The neat invariant: when v pops off the queue, every predecessor has already been processed, so dp[v] is final.
use std::collections::VecDeque;
impl Solution {
pub fn minimum_time(n: i32, relations: Vec<Vec<i32>>, time: Vec<i32>) -> i32 {
let n = n as usize;
let mut adj = vec![Vec::<usize>::new(); n];
let mut indeg = vec![0i32; n];
for r in &relations {
let (u, v) = ((r[0] - 1) as usize, (r[1] - 1) as usize);
adj[u].push(v);
indeg[v] += 1;
}
let mut dp = vec![0i32; n];
let mut q: VecDeque<usize> = VecDeque::new();
for v in 0..n {
if indeg[v] == 0 {
dp[v] = time[v];
q.push_back(v);
}
}
while let Some(u) = q.pop_front() {
for &v in &adj[u] {
if dp[u] + time[v] > dp[v] { dp[v] = dp[u] + time[v]; }
indeg[v] -= 1;
if indeg[v] == 0 { q.push_back(v); }
}
}
*dp.iter().max().unwrap_or(&0)
}
}
function minimumTime(n: number, relations: number[][], time: number[]): number {
const adj: number[][] = Array.from({ length: n }, () => []);
const indeg = new Array(n).fill(0);
for (const [u, v] of relations) { adj[u - 1].push(v - 1); indeg[v - 1]++; }
const dp = new Array(n).fill(0);
const queue: number[] = [];
for (let v = 0; v < n; v++) if (indeg[v] === 0) { dp[v] = time[v]; queue.push(v); }
let head = 0;
while (head < queue.length) {
const u = queue[head++];
for (const v of adj[u]) {
if (dp[u] + time[v] > dp[v]) dp[v] = dp[u] + time[v];
indeg[v]--;
if (indeg[v] === 0) queue.push(v);
}
}
let ans = 0;
for (const d of dp) if (d > ans) ans = d;
return ans;
}Trace
On example 2 (n=5, relations [[1,5],[2,5],[3,5],[3,4],[4,5]], times [1,2,3,4,5]):
| step | queue | processed | dp after |
|---|---|---|---|
| init | [1, 2, 3] | — | [1, 2, 3, 0, 0] |
| pop 1 | [2, 3] | relax 5 → dp[5]=6 | [1, 2, 3, 0, 6] |
| pop 2 | [3] | relax 5 → dp[5]=7 | [1, 2, 3, 0, 7] |
| pop 3 | [4, 5] | relax 4 → dp[4]=7; relax 5 → dp[5]=8 | [1, 2, 3, 7, 8] |
| pop 4 | [5] | relax 5 → dp[5]=12 | [1, 2, 3, 7, 12] |
| pop 5 | [] | — | [1, 2, 3, 7, 12] |
Answer = max(dp) = 12.
Edge cases
- No prerequisites — every course is a source; answer is
max(time)(all run in parallel). - Single chain — answer is
sum(time)along the chain; parallelism adds nothing. - Disconnected components — Kahn's processes them independently; final
max(dp)picks whichever component's critical path is longest. - Non-positive times — not in the LC constraints (
1 ≤ time[i]), but the recurrence still works for non-negative integers.
Takeaway
Longest path on a DAG → topological sort + linear DP. Any "earliest finish time under precedence constraints" question — course schedules, build graphs, CI pipelines, asynchronous task DAGs — reduces to this recurrence.

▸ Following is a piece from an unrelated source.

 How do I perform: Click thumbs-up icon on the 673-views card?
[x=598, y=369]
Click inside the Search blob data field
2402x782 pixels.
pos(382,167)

Production relevance: this is exactly how Bazel / Nx estimate build times, and how Airflow computes the critical path of a DAG run.
In the 30-minute interview frame: spot the precedence hint, declare Kahn + DP, code it in one pass. The trap is forgetting to initialize dp[v] = time[v] at the sources, which produces an off-by-one of exactly one "first task duration" short.